### What to produce
The lines from the one holding "Screen dimensions: 784x1052" to the end of the records below, exactly as written, are the only thing to return.

★ ★ ★ ★

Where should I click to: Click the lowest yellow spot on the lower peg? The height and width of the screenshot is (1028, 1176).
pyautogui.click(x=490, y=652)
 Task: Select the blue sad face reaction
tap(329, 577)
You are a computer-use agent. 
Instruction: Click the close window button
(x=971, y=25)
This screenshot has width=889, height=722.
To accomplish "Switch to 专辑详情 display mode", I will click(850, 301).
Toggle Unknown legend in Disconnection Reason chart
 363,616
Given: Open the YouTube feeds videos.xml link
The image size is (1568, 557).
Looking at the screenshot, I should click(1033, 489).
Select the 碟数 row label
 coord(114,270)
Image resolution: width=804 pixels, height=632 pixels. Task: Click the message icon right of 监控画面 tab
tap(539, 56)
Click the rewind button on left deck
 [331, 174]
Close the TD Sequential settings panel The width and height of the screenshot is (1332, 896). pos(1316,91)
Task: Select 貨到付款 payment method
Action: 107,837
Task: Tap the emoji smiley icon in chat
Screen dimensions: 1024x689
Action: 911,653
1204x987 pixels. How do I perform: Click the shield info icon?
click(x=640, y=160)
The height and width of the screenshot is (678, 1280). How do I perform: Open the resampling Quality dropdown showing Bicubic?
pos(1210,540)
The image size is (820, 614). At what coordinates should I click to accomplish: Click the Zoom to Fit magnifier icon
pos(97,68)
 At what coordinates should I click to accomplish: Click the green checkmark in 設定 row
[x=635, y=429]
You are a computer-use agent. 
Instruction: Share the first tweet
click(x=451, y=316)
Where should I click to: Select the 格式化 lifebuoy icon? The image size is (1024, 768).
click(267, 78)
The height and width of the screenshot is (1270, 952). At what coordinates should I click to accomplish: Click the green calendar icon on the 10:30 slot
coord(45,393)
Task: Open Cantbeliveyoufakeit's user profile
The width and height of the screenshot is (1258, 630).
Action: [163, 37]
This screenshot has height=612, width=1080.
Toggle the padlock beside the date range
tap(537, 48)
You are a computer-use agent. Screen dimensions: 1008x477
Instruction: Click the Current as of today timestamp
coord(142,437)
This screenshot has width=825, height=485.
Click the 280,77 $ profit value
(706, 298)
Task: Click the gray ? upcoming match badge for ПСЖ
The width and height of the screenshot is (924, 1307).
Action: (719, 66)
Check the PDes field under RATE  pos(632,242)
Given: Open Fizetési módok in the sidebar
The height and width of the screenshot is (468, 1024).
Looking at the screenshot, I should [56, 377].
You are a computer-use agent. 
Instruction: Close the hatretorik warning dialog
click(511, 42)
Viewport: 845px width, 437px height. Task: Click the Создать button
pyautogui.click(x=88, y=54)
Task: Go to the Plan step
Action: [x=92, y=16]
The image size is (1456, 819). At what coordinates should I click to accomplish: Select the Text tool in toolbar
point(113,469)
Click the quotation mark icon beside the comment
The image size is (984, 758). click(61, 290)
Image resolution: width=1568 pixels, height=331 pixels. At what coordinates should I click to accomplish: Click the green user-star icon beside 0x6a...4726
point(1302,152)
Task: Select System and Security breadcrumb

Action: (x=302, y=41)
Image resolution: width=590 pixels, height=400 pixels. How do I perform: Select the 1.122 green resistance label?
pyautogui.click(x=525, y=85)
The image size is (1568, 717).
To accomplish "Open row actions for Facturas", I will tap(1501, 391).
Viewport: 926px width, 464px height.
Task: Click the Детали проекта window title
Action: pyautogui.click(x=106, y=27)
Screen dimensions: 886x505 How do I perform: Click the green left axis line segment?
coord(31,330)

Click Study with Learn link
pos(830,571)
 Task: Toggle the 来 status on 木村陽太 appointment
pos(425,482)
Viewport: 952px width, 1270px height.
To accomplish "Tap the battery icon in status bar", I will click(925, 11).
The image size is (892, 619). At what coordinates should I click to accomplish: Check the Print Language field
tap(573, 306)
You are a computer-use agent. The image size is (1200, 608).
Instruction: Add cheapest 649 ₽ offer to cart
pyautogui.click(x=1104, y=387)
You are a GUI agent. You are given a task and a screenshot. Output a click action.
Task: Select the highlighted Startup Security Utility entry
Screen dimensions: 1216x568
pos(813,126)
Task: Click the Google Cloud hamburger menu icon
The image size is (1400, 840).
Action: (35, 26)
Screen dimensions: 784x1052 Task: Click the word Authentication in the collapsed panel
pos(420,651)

★ ★ ★ ★

### Task response
Screen dimensions: 784x1052 Task: Click the word Authentication in the collapsed panel
pos(420,651)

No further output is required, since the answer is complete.